After the Second World War, Mackensen was able to gain academic foothold again and worked first in Göttingen and then as a professor for reuse in Lübeck. But he shifted his creative focus from cultivating Germanness to cultivating the German language. His best-known work is a German dictionary , first published in 1951. It was published several times and was often referred to simply as Mackensen . Other works by him deal with German etymology . He also wrote reference works, collections of quotations, homeland books and style primers and wrote about individual words and concepts.
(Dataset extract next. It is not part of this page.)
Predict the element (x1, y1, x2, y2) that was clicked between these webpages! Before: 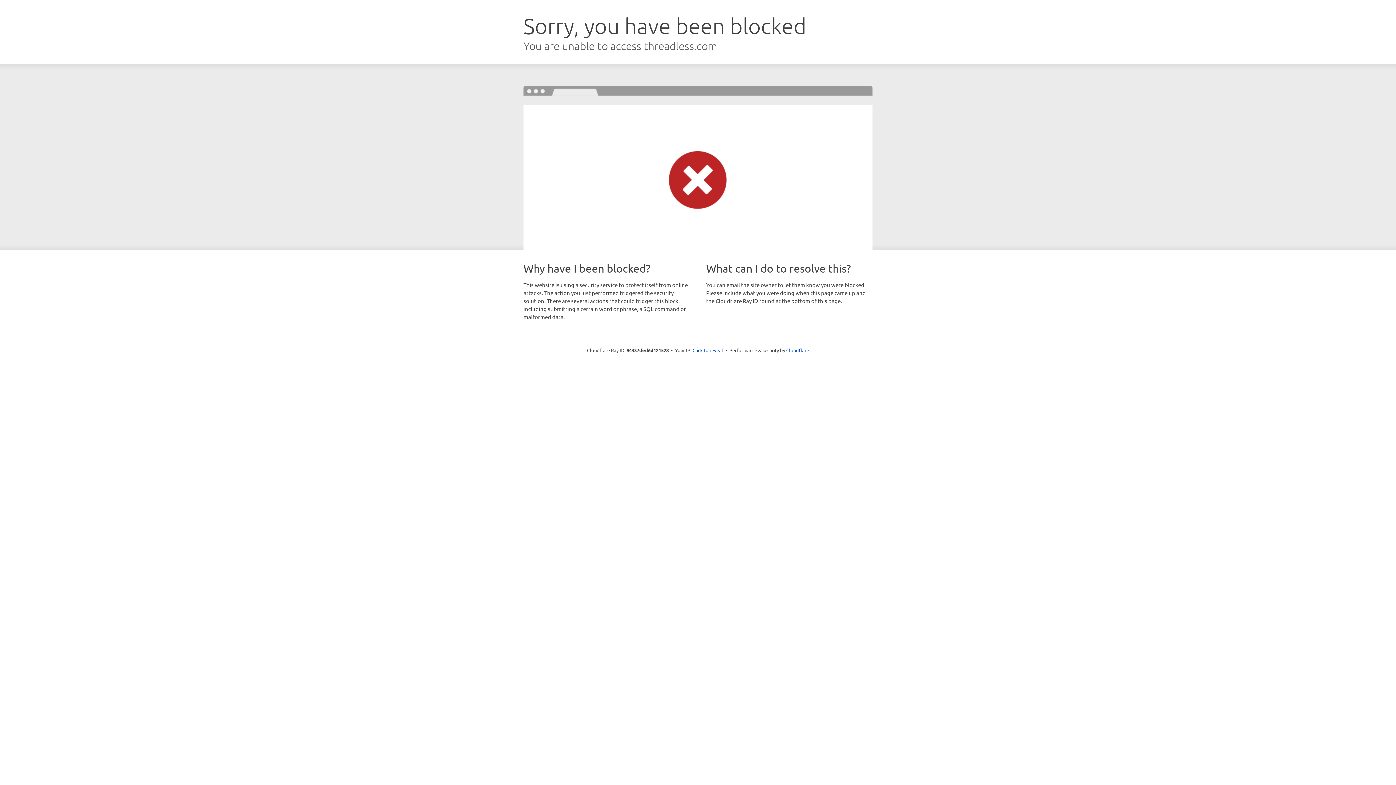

In 1957 Mackensen was the founder and until 1966 head of the German press research department at the Bremen State Library .

Publications (selection)

  • 3876 first names: origin, derivations, etc. Pet forms, distribution, famous bearers of names, memorial u. Name days , Südwest-Verlag, 1969
  • The daily vocabulary: a dictionary f. Office, school etc. House. Word use, word meaning, word inflection, spelling, punctuation marks, foreign words, idioms, names, rule part , Olten; Stuttgart; Salzburg: Fackel-Verlag, 1970
  • The modern dictionary of foreign words: Over 32,000 keywords. Meaning, origin, pronunciation, inflection, word combinations , Munich: Südwest-Verlag, 1971, ISBN 978-3-517-00326-9
  • Stauferzeit , Frankfurt am Main: Lang, 1979, ISBN 978-3-8204-6481-8
  • The Nibelungen: saga, history, their song and his poet , Stuttgart: Hauswedell, 1984, ISBN 3-7762-0228-9
  • Origin of the words: etymolog. Dictionary d. German language , Munich: Südwest-Verlag, 1985, ISBN 978-3-517-00858-5
  • The technical term in daily use: d. Current dictionary with over 25,000 terms , Berlin: Ullstein, 1986, ISBN 978-3-548-34311-2
  • The modern lexicon of foreign words: origin, word combinations, meaning, pronunciation , Munich: Heyne, 1991, ISBN 978-3-453-04815-7

literature

Footnotes

  1. Erwin Willmann (Ed.): Directory of the old Rudolstädter Corps students. (AH. List of the RSC.) , 1928 edition, No. 2908
  2. Cf. Carola L. Gottzmann, Petra Hörner: Lexicon of German-Language Literature of the Baltic States and St. Petersburg , 2007.
  3. ^ Kurt Dröge : The development of folklore research in Pomerania. In: Roderich Schmidt (Ed.): A thousand years of Pomeranian history. Publications of the Historical Commission for Pomerania. Series V, Volume 31. Böhlau Verlag, Cologne Weimar Vienna 1999, pp. 358–359.
  4. ^ Leopold Magon: The history of the Nordic studies and the foundation of the Nordic Institute . In: Festschrift for the 500th anniversary of the University of Greifswald . Volume 2. Greifswald 1956, p. 265.
  5. a b c d Ernst Klee : The culture lexicon for the Third Reich. Who was what before and after 1945. S. Fischer, Frankfurt am Main 2007, ISBN 978-3-10-039326-5 , p. 384.
  6. ^ Quote from Ernst Klee: Kulturlexikon , p. 384, with reference to Ludwig Jäger , Seitenwechsel. The Schneider / Schwerte case and the discretion of German studies , Munich 1998.
  7. The Germanist Utz Maas wrote in retrospect: "Mackensen regrets in 1937 that the German people in the late Middle Ages were already so racially decomposed that they did not finally solve the Jewish question with the pogroms of the time [...]." See Maas, Die Entwicklung of German-language linguistics from 1900 to 1950 between professionalization and politicization. In: Zeitschrift für Germanistische Linguistik 16 (1988/89), pp. 253-290; here: p. 282.
  8. See u. a. his essay Language and Race. In: National Socialist Monthly Issues  6 (1935), pp. 306-315.
  9. See u. a. the introduction to Lutz Mackensen: Legends of the Germans in the Wartheland. With a foreword by the district captain. Edited by the Gau self-government and the University of Posen. Folklore Vol. 8. Poznan 1943.
  10. Mackensen: Legends of the Germans in the Wartheland , pp. III – IV.
  11. ^ Lutz Mackensen: German Etymology. A guide through the history of the German word. (Bremen 1962) Berlin / Darmstadt / Vienna 1966.
  12. Lutz Mackensen: Origin of Words. 4th edition, 2004, VMA-Vertriebsgesellschaft, ISBN 3-928127-47-0 , 446 pages.
  13. ^ Lutz Mackensen: Quotes, sayings, proverbs. Approved special edition 1992, Naumann and Göbel, ISBN 3-625-10106-8 , 887 pages.